Meng Secures Funding For Numerous Initiatives Important To Jewish Community

Meng Secures Funding For Numerous Initiatives Important To Jewish Community

The Arrow Weapon System (AWS), jointly developed by the United States and Israel, is part of the $705.8 million alloted for US-Israel Missile Defense Cooperation

US Rep. Grace Meng (D-NY), a member of the House Appropriations Committee, announced recently that she has secured funding for numerous initiatives that are critical to the Jewish community. All of the measures are items Meng attached to the omnibus government spending bill that was recently signed into law. They include:

 

  • $705.8 million for US-Israel Missile Defense Cooperation, a $105-million increase from last year

Funding will be used for the US to work with Israel in developing missile defense systems for defending the Jewish state. The funds, which Meng obtained with Rep. Peter Roskam (R-IL), consist of $92 million for Iron Dome procurement (coproduction); $221.5 million for David’s Sling Weapon System procurement and research and development; $310 million for procurement, research and development, and testing of Arrow 3 Upper Tier missile system; and $82.3 million for Arrow System Improvement Program.

 

  • $50 million for the Nonprofit Security Grant Program (NSGP), double last year’s $25-million allotment
US Rep. Grace Meng (D-NY), a member of the House Appropriations Committee, has secured funding for numerous initiatives critical to the Jewish community

The NGSP initiative provides nonprofit organizations with funds to improve security and guard against threats and attacks. Eligible organizations include synagogues, yeshivos, Jewish Community Centers, and other Jewish facilities. Funding from NSGP grants can be used for target-hardening and other physical security enhancements such as barriers, gates, safety gear, and surveillance equipment. Last year, Meng announced $375,000 in NGSP funds for several Jewish facilities in Queens.

 

  • At least $1 million for Anti-Semitism Efforts Abroad

Funds will be used to monitor and combat anti-Semitism around the world, a critical initiative as international threats to the Jewish community continue to rise. Meng fought to secure the money after learning that there was no dedicated funding last year.

 

  • $634,000 for the Office of the Special Envoy for Holocaust Issues, an increase of $66,000 over last year’s funding

The Office of the Special Envoy for Holocaust Issues facilitates Holocaust education and develops and implements US policy for returning Holocaust-era property to their rightful owners. The funding is vital as Holocaust denial is on the rise and governments challenge their history and involvement in the Holocaust.

 

  • Appointment of a Special Envoy to Monitor and Combat Anti-Semitism Abroad

During an Appropriations Subcommittee hearing last year, Meng asked Secretary of State Rex Tillerson why the Administration had not filled the position of Special Envoy to Monitor and Combat Anti-Semitism Abroad. He told Meng that the post was not important. The Congresswoman vehemently disagreed, so she added language to the omnibus bill that urges the Secretary to appoint an envoy as soon as possible. The Special Envoy to Monitor and Combat Anti-Semitism was created by Congress in 2004 with the sole purpose of combating global anti-Semitism.

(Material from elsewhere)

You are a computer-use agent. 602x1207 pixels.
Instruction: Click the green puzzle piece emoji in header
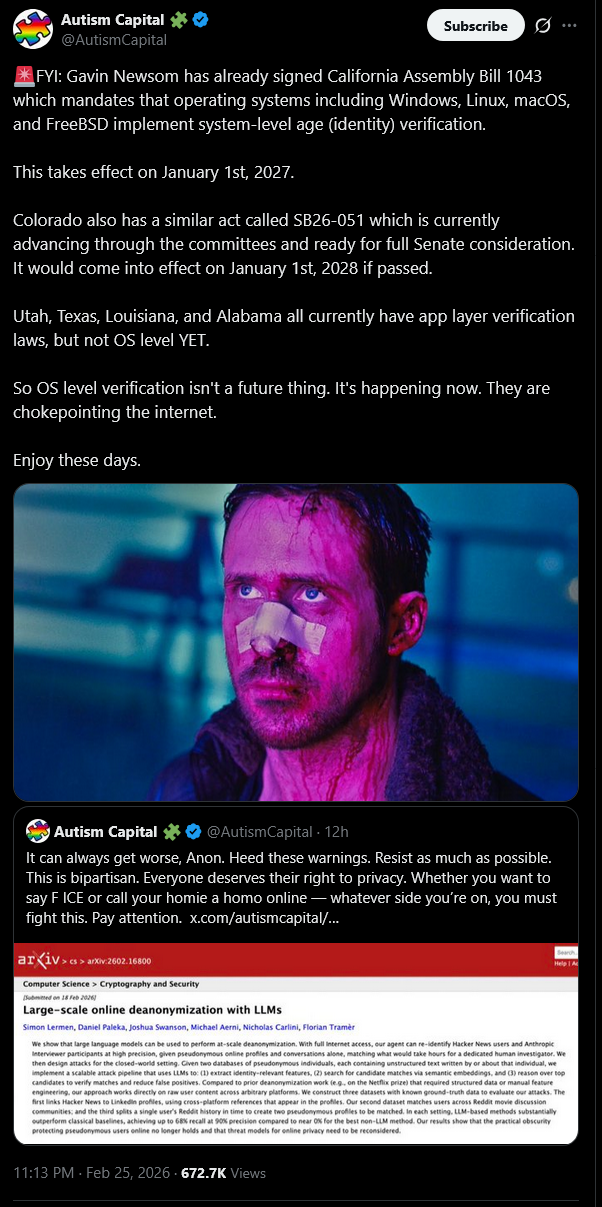tap(178, 20)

“Ensuring the safety and security of Israel, combating anti-Semitism, and safeguarding Jewish facilities are critical issues for the Jewish community, and they are issues that are top priorities of mine,” said Meng. “I am proud to deliver on these critical initiatives and look forward to continuing to do so in the next fiscal year. I thank all of my colleagues who supported these efforts, particularly Rep. Nita Lowey (D-NY) who serves as our committee’s ranking member.”

All of Meng’s measures are for fiscal year 2018, which runs through the end of September.